Write out the entire listing exactly, so that each line matches the original.

******

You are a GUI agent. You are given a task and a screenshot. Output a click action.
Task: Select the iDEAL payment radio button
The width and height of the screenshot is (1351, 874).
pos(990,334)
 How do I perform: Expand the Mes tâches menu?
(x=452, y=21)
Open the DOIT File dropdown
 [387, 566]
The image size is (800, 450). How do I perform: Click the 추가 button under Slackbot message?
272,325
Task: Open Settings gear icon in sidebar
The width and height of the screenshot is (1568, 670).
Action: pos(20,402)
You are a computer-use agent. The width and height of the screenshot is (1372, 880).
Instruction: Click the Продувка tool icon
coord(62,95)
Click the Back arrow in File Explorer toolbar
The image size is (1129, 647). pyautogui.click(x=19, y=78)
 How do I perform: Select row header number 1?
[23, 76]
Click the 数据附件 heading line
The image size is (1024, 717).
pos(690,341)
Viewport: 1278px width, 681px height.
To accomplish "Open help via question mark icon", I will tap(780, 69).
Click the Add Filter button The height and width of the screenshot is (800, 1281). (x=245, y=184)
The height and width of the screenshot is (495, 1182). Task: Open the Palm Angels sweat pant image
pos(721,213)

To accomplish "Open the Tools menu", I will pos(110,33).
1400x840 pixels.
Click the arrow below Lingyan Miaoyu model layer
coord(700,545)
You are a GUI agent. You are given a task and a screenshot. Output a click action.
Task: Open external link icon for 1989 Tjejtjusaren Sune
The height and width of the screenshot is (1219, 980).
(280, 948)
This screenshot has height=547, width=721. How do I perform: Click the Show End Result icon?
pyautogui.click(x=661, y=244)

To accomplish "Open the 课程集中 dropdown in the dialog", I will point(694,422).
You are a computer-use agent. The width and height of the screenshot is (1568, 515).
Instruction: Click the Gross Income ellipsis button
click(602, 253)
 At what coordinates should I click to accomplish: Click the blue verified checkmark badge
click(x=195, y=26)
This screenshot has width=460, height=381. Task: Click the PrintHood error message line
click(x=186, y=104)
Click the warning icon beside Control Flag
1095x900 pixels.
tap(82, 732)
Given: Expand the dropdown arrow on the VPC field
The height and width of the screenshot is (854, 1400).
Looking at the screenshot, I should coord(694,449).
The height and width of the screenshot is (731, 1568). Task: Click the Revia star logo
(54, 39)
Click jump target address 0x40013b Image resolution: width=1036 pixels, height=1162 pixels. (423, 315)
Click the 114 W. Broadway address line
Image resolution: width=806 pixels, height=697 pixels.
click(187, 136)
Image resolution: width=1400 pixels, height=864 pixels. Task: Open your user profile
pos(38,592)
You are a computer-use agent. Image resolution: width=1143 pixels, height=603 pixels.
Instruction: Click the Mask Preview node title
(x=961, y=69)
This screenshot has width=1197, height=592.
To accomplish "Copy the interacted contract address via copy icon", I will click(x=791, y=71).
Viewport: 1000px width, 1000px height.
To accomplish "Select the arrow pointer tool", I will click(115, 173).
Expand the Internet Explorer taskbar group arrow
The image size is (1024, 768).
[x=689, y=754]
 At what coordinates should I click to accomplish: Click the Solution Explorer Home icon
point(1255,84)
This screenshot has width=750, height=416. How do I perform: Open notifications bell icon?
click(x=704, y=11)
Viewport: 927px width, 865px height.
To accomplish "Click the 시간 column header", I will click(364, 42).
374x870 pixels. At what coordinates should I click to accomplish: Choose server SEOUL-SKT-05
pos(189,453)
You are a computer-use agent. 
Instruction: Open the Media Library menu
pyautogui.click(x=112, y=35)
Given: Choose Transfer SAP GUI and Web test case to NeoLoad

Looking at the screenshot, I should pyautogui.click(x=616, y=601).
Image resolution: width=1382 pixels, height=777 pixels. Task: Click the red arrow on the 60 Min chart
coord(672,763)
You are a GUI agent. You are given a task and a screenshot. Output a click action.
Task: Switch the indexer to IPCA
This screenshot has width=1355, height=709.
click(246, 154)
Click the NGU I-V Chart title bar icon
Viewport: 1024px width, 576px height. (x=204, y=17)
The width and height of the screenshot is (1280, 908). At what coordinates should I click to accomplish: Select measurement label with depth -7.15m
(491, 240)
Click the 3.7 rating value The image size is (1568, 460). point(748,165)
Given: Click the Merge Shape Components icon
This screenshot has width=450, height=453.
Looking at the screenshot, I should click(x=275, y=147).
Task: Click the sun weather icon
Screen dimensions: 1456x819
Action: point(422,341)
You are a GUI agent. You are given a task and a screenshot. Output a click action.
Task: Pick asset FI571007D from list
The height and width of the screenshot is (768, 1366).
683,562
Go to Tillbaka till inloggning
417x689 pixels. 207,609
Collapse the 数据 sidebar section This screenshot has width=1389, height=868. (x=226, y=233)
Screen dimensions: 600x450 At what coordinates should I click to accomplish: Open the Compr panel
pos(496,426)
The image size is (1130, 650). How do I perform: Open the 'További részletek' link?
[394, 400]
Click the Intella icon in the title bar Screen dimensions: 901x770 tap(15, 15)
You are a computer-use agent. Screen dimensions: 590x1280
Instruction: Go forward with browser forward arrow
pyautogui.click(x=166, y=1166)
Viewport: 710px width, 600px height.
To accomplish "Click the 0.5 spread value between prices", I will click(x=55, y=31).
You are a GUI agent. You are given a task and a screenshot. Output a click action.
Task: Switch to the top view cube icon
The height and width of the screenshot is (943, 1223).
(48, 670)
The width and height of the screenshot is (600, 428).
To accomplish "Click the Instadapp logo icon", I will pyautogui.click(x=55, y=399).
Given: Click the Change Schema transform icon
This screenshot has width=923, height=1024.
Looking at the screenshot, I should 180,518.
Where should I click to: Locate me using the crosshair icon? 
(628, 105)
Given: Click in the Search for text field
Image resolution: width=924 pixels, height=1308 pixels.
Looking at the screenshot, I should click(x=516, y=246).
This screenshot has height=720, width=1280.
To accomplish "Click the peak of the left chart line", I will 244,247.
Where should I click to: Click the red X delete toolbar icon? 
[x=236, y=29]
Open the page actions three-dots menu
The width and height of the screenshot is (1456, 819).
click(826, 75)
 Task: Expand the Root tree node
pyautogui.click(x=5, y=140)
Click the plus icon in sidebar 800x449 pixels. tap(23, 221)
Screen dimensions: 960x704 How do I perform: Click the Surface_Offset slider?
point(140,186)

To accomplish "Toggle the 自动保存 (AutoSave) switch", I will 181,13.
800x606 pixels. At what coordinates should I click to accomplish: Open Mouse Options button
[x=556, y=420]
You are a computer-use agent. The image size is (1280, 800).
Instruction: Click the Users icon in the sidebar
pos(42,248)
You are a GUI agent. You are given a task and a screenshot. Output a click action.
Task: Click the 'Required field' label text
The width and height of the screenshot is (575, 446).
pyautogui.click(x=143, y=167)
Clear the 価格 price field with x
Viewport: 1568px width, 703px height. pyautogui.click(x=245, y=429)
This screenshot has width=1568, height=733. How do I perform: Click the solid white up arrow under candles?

******

• [Task answer]:
You are a GUI agent. You are given a task and a screenshot. Output a click action.
Task: Select the iDEAL payment radio button
The width and height of the screenshot is (1351, 874).
pos(990,334)
 How do I perform: Expand the Mes tâches menu?
(x=452, y=21)
Open the DOIT File dropdown
 [387, 566]
The image size is (800, 450). How do I perform: Click the 추가 button under Slackbot message?
272,325
Task: Open Settings gear icon in sidebar
The width and height of the screenshot is (1568, 670).
Action: pos(20,402)
You are a computer-use agent. The width and height of the screenshot is (1372, 880).
Instruction: Click the Продувка tool icon
coord(62,95)
Click the Back arrow in File Explorer toolbar
The image size is (1129, 647). pyautogui.click(x=19, y=78)
 How do I perform: Select row header number 1?
[23, 76]
Click the 数据附件 heading line
The image size is (1024, 717).
pos(690,341)
Viewport: 1278px width, 681px height.
To accomplish "Open help via question mark icon", I will tap(780, 69).
Click the Add Filter button The height and width of the screenshot is (800, 1281). (x=245, y=184)
The height and width of the screenshot is (495, 1182). Task: Open the Palm Angels sweat pant image
pos(721,213)

To accomplish "Open the Tools menu", I will pos(110,33).
1400x840 pixels.
Click the arrow below Lingyan Miaoyu model layer
coord(700,545)
You are a GUI agent. You are given a task and a screenshot. Output a click action.
Task: Open external link icon for 1989 Tjejtjusaren Sune
The height and width of the screenshot is (1219, 980).
(280, 948)
This screenshot has height=547, width=721. How do I perform: Click the Show End Result icon?
pyautogui.click(x=661, y=244)

To accomplish "Open the 课程集中 dropdown in the dialog", I will point(694,422).
You are a computer-use agent. The width and height of the screenshot is (1568, 515).
Instruction: Click the Gross Income ellipsis button
click(602, 253)
 At what coordinates should I click to accomplish: Click the blue verified checkmark badge
click(x=195, y=26)
This screenshot has width=460, height=381. Task: Click the PrintHood error message line
click(x=186, y=104)
Click the warning icon beside Control Flag
1095x900 pixels.
tap(82, 732)
Given: Expand the dropdown arrow on the VPC field
The height and width of the screenshot is (854, 1400).
Looking at the screenshot, I should coord(694,449).
The height and width of the screenshot is (731, 1568). Task: Click the Revia star logo
(54, 39)
Click jump target address 0x40013b Image resolution: width=1036 pixels, height=1162 pixels. (423, 315)
Click the 114 W. Broadway address line
Image resolution: width=806 pixels, height=697 pixels.
click(187, 136)
Image resolution: width=1400 pixels, height=864 pixels. Task: Open your user profile
pos(38,592)
You are a computer-use agent. Image resolution: width=1143 pixels, height=603 pixels.
Instruction: Click the Mask Preview node title
(x=961, y=69)
This screenshot has width=1197, height=592.
To accomplish "Copy the interacted contract address via copy icon", I will click(x=791, y=71).
Viewport: 1000px width, 1000px height.
To accomplish "Select the arrow pointer tool", I will click(115, 173).
Expand the Internet Explorer taskbar group arrow
The image size is (1024, 768).
[x=689, y=754]
 At what coordinates should I click to accomplish: Click the Solution Explorer Home icon
point(1255,84)
This screenshot has width=750, height=416. How do I perform: Open notifications bell icon?
click(x=704, y=11)
Viewport: 927px width, 865px height.
To accomplish "Click the 시간 column header", I will click(364, 42).
374x870 pixels. At what coordinates should I click to accomplish: Choose server SEOUL-SKT-05
pos(189,453)
You are a computer-use agent. 
Instruction: Open the Media Library menu
pyautogui.click(x=112, y=35)
Given: Choose Transfer SAP GUI and Web test case to NeoLoad

Looking at the screenshot, I should pyautogui.click(x=616, y=601).
Image resolution: width=1382 pixels, height=777 pixels. Task: Click the red arrow on the 60 Min chart
coord(672,763)
You are a GUI agent. You are given a task and a screenshot. Output a click action.
Task: Switch the indexer to IPCA
This screenshot has width=1355, height=709.
click(246, 154)
Click the NGU I-V Chart title bar icon
Viewport: 1024px width, 576px height. (x=204, y=17)
The width and height of the screenshot is (1280, 908). At what coordinates should I click to accomplish: Select measurement label with depth -7.15m
(491, 240)
Click the 3.7 rating value The image size is (1568, 460). point(748,165)
Given: Click the Merge Shape Components icon
This screenshot has width=450, height=453.
Looking at the screenshot, I should click(x=275, y=147).
Task: Click the sun weather icon
Screen dimensions: 1456x819
Action: point(422,341)
You are a GUI agent. You are given a task and a screenshot. Output a click action.
Task: Pick asset FI571007D from list
The height and width of the screenshot is (768, 1366).
683,562
Go to Tillbaka till inloggning
417x689 pixels. 207,609
Collapse the 数据 sidebar section This screenshot has width=1389, height=868. (x=226, y=233)
Screen dimensions: 600x450 At what coordinates should I click to accomplish: Open the Compr panel
pos(496,426)
The image size is (1130, 650). How do I perform: Open the 'További részletek' link?
[394, 400]
Click the Intella icon in the title bar Screen dimensions: 901x770 tap(15, 15)
You are a computer-use agent. Screen dimensions: 590x1280
Instruction: Go forward with browser forward arrow
pyautogui.click(x=166, y=1166)
Viewport: 710px width, 600px height.
To accomplish "Click the 0.5 spread value between prices", I will click(x=55, y=31).
You are a GUI agent. You are given a task and a screenshot. Output a click action.
Task: Switch to the top view cube icon
The height and width of the screenshot is (943, 1223).
(48, 670)
The width and height of the screenshot is (600, 428).
To accomplish "Click the Instadapp logo icon", I will pyautogui.click(x=55, y=399).
Given: Click the Change Schema transform icon
This screenshot has width=923, height=1024.
Looking at the screenshot, I should 180,518.
Where should I click to: Locate me using the crosshair icon? 
(628, 105)
Given: Click in the Search for text field
Image resolution: width=924 pixels, height=1308 pixels.
Looking at the screenshot, I should click(x=516, y=246).
This screenshot has height=720, width=1280.
To accomplish "Click the peak of the left chart line", I will 244,247.
Where should I click to: Click the red X delete toolbar icon? 
[x=236, y=29]
Open the page actions three-dots menu
The width and height of the screenshot is (1456, 819).
click(826, 75)
 Task: Expand the Root tree node
pyautogui.click(x=5, y=140)
Click the plus icon in sidebar 800x449 pixels. tap(23, 221)
Screen dimensions: 960x704 How do I perform: Click the Surface_Offset slider?
point(140,186)

To accomplish "Toggle the 自动保存 (AutoSave) switch", I will 181,13.
800x606 pixels. At what coordinates should I click to accomplish: Open Mouse Options button
[x=556, y=420]
You are a computer-use agent. The image size is (1280, 800).
Instruction: Click the Users icon in the sidebar
pos(42,248)
You are a GUI agent. You are given a task and a screenshot. Output a click action.
Task: Click the 'Required field' label text
The width and height of the screenshot is (575, 446).
pyautogui.click(x=143, y=167)
Clear the 価格 price field with x
Viewport: 1568px width, 703px height. pyautogui.click(x=245, y=429)
This screenshot has width=1568, height=733. How do I perform: Click the solid white up arrow under candles?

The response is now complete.